▶ **SOURCE PASSAGE**
__________________________________________________
The plan includes penalising and rewarding consumers for their energy consumption, banning incandescent light bulbs from the beginning of 2009, 70 per cent rebates on solar water heaters and photovoltaic systems, compulsory solar water heating for houses built after the beginning of next year, energy audits for all households, multi-tiered billing formats for peak, intermediate and off-peak hours, converting street lighting to solar power and a raft of other measures.
While GRTU director-general Vince Farrugia yesterday stressed the chamber had adopted an approach of “constructive criticism” toward the contentious issue in which it aimed to present an alternative way forward, he nevertheless labelled the government’s new tariff proposals as “unacceptably excessive”.
In fact, he said that any rise in utility prices from the current 95 per cent surcharge would be “unacceptable”. Mr Farrugia stressed the situation had not reached crisis status, a predicament that could be avoided if the situation were managed properly.
Speaking yesterday, Mr Farrugia also expressed confidence that the government would be shelving its proposal to make its tariff revision proposals retroactive to 1 October at the two-day MCESD meeting starting this morning.
The GRTU yesterday appealed to the government to leave the current surcharge plus basic tariff system in place, which could fluctuate to reflect the international price of oil.
The GRTU also deemed the annual global figure of €365 million that the government’s advisors KPMG say need to be recouped by Enemalta as being excessive – based as it is on an assumption of oil prices hovering at the $100 per barrel mark. The international price of oil yesterday stood at $72.
The GRTU’s “mitigation plan” consists of two main forks – a power conservation programme based on quota allocations for different types of buildings based on 2005 usage levels, and a customer behaviour change programme to incentivise consumers to use less electricity and invest more in renewable sources.
The power conservation programme would see different consumers being given different and reduced consumption allocations based on 2005 usage levels. Hotels, resorts and shopping centres would be given an allocation 20 per cent below their 2005 consumption level while commercial concerns, office buildings with floor space over 1,000 square meters and government ministries and departments would be given a 15 per cent lower allocation.
The residential and industrial sectors’ allocation would meanwhile be set at 10 per cent under 2005’s usage level and the agricultural sector at five per cent.
Consumers using more than their consumption allocations would be subject to penalties while small domestic consumers not exceeding their allocation would have a 10 per cent reduction in their surcharge rate, according to the GRTU’s plan.
__________________________________________________
▶ **PROVIDED DATA**
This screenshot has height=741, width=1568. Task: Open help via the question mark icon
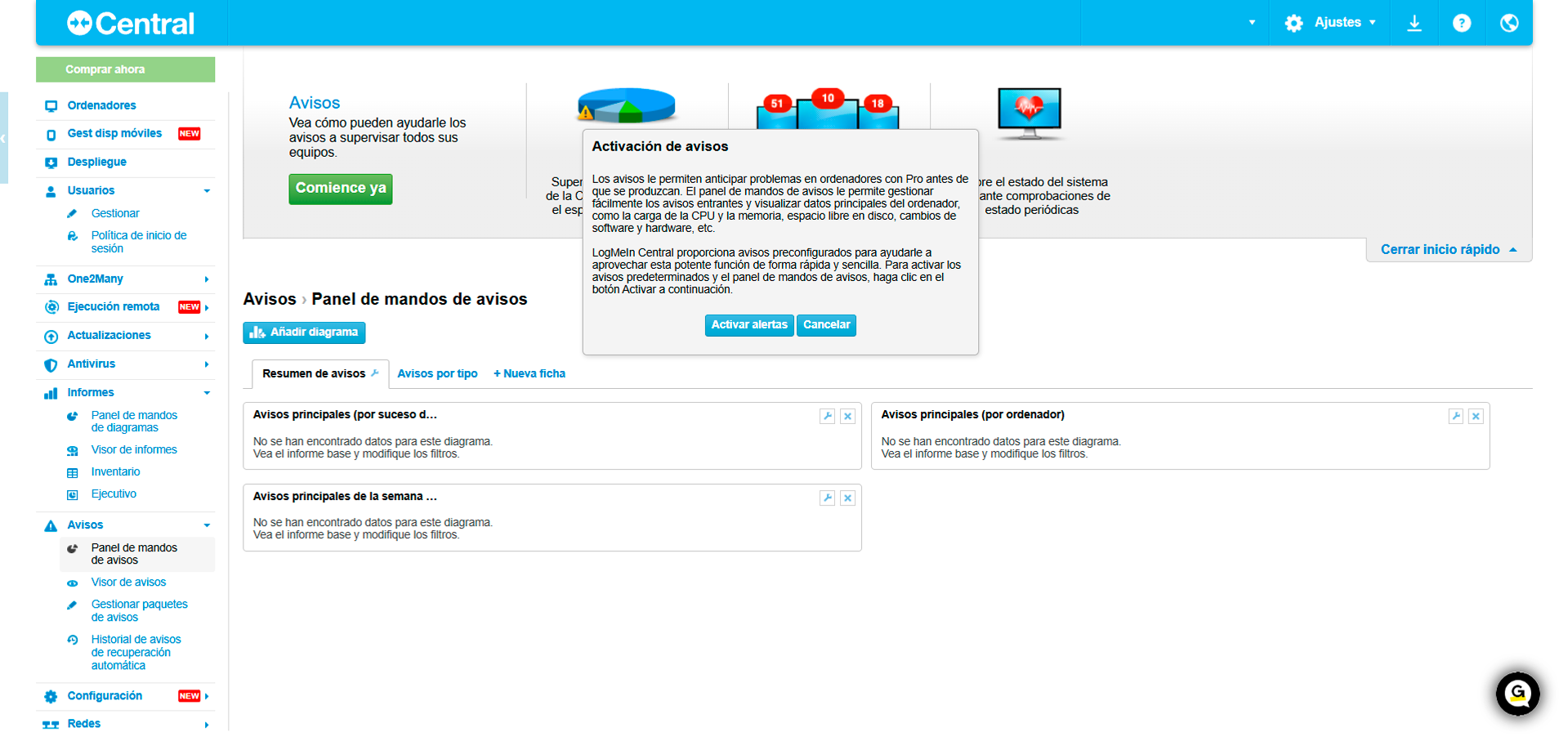(1462, 22)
__________________________________________________
▶ **WORK TO COMPLETE**
(A) In the passage on the GRTU's utility tariff proposals, what consumption allocation would hotels, resorts and shopping centres receive under the power conservation programme?
(B) From the passage on the GRTU's utility tariff proposals, reproduce word for word the stretch from "The power conservation" through "five per cent.".

▶ **ANSWER SET**
(A) They would receive an allocation 20 per cent below their 2005 consumption level.

(B)
The power conservation programme would see different consumers being given different and reduced consumption allocations based on 2005 usage levels. Hotels, resorts and shopping centres would be given an allocation 20 per cent below their 2005 consumption level while commercial concerns, office buildings with floor space over 1,000 square meters and government ministries and departments would be given a 15 per cent lower allocation.
The residential and industrial sectors’ allocation would meanwhile be set at 10 per cent under 2005’s usage level and the agricultural sector at five per cent.